Why has all of this happened? How did America come to such a precarious situation? In my opinion, America was sold out by its leadership – both Republican and Democrat. The rich elites of the World have become citizens of the World and are no longer looking out for regular Americans’ well-being. The new trend for the wealthy elites is to give up your U.S. citizenship to save on taxes.

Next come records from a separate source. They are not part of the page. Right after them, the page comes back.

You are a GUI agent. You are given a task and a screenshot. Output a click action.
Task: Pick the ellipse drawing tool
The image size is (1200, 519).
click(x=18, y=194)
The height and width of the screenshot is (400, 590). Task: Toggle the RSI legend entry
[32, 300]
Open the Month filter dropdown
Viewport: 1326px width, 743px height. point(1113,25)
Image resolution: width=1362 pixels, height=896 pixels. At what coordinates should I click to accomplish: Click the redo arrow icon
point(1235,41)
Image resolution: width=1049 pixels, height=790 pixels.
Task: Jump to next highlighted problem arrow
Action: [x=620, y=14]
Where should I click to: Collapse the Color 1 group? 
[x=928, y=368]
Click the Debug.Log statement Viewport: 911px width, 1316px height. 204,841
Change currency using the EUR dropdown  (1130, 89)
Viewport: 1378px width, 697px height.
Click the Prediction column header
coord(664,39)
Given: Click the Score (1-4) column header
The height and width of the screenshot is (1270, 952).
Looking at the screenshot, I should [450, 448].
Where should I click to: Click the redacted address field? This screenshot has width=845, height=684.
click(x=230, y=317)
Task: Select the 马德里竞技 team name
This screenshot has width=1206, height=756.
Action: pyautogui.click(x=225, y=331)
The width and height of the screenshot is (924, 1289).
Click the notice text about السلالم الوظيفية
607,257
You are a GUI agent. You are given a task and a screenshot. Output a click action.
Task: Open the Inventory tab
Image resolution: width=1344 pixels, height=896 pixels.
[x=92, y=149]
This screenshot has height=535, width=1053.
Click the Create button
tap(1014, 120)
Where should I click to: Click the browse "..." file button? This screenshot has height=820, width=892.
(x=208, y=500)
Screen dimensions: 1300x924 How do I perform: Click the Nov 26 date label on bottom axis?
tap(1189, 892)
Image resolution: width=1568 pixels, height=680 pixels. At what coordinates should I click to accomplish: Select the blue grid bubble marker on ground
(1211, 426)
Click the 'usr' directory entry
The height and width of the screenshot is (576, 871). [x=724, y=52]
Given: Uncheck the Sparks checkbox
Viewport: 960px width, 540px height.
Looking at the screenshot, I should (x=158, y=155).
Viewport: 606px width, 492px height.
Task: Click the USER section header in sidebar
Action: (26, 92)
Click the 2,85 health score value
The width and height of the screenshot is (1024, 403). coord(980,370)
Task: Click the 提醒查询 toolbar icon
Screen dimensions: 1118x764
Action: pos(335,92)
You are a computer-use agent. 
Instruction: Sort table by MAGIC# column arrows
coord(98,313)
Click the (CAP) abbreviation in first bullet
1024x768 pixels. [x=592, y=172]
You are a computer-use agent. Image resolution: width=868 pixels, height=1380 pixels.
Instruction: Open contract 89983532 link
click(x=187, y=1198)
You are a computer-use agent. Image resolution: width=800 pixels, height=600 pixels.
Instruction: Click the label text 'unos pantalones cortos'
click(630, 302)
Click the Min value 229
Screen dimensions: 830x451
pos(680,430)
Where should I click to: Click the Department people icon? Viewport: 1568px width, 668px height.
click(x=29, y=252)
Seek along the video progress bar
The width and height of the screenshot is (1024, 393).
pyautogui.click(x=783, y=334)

Our government’s actions have been so devastating that it is as if our leaders want to undermine America in order to create a crisis situation wherein Americans can be convinced to cede more of their sovereignty to the United Nations and other international agencies. America cannot and will not survive such duplicity as demonstrated above. As Rome’s Cicero famously stated:
“A nation can survive its fools, and even the ambitious. But it cannot survive treason from within. An enemy at the gates is less formidable, for he is known and carries his banners openly against the city. But the traitor moves among those within the gates freely, his sly whispers rustling through all the alleys, heard in the very halls of government itself. For the traitor appears no traitor; he speaks in the accents familiar to his victims, and he wears their face and their garments, and he appeals to the baseness that lies deep in the hearts of all men. He rots the soul of a nation; he works secretly and unknown in the night to undermine the pillars of a city; he infects the body politic so that it can no longer resist.” (Marcus Cicero)
If not outright treason, what else can explain the ruinous flowery wars abroad that accomplish nothing more than to waste lives and American taxpayer’s hard-earned money? What else can explain a government that is destroying itself with debt giving hundreds of millions in aid to China, Egypt, Palestinians and Pakistan?
It is time for us to ask ourselves if we are going to fade away quietly much like the North Koreans who starve to death in their homes and commit suicide by government or are we going to educate ourselves to the dire nature of our economic situation, its causes, and make the necessary changes no matter how difficult?